The country has suffered brain drain as skilled personnel joined the great trek to the diaspora in search of greener pastures.
“Our human resource problem is due to poor financing. We need more midwives. We have 70% vacancy levels. We need to train primary care nurses to be midwives,” Madzorera said.
He admitted that Zimbabwe was lagging behind on Millennium Development Goal 5 which seeks to reduce maternal deaths by three quarters by 2015. The country has a maternal mortality rate of 725 per 100 000.
He hopes the incentive scheme they have put in place with funding from the Global Fund will be too hard to resist for Zimbabwean midwives in other countries.
But it remains to be seen whether highly skilled midwives who have carved careers in richer countries such as the UK, New Zealand and Australia would be lured by the incentive just yet.
In June this year, the Health ministry in collaboration with its development partners launched the Campaign on Accelerated Reduction of Maternal Mortality in Africa under the theme ‘Zimbabwe Cares: No Woman Should Die While Giving Life!’ at Chivi District Hospital in Masvingo.
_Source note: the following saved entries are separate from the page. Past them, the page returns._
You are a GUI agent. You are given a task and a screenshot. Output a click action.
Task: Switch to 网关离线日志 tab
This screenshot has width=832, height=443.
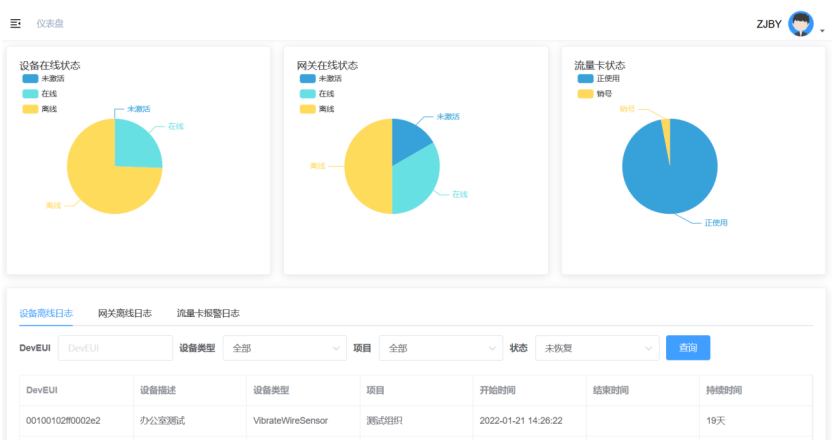[125, 313]

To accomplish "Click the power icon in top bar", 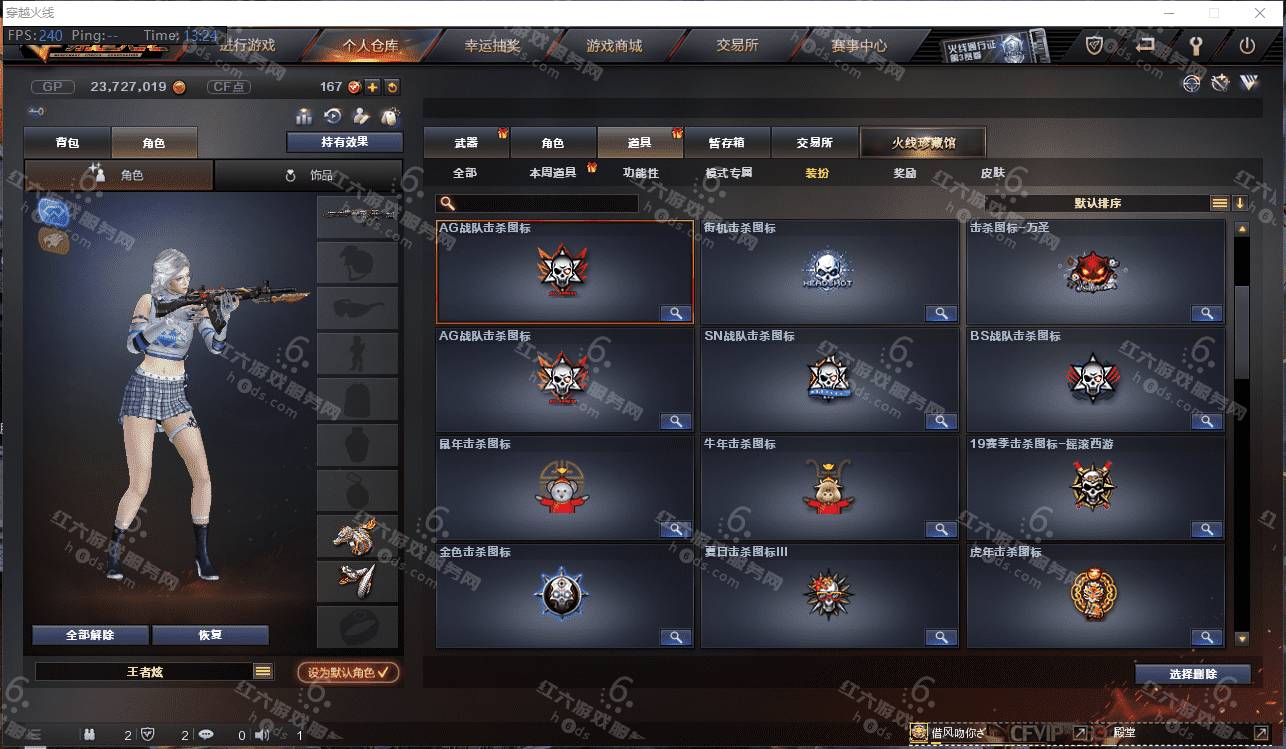I will (1246, 45).
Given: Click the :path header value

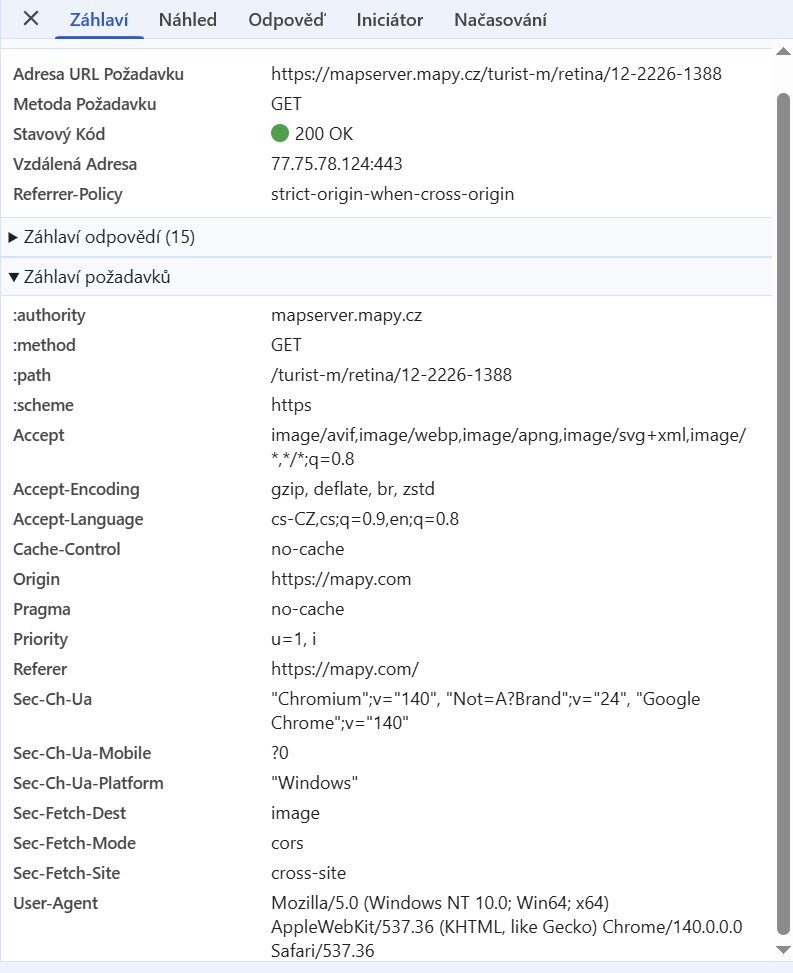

The Zimbabwe Maternal and Perinatal mortality study of 2007 shows the maternal mortality ratio has reached unacceptably high levels at 725 deaths for 100 000 live births in Zimbabwe.
These very high rates are linked to the country’s high levels of HIV infection.
HIV is now the leading contributing factor and indirect cause of maternal deaths.
The main objective of the campaign is to trigger renewed national and stakeholder efforts to accelerate the availability, accessibility and utilisation of quality health services, including those related to sexual and reproductive health, which are critical for the reduction of maternal and neonatal mortality.
With a lot of people earning no more than $200 a month quality health services mainly found in private hospitals have become just a pipe dream for the poor who are in the majority.
In municipal polyclinics in high density suburbs which are relatively cheaper it costs about $50 to book in for prenatal care.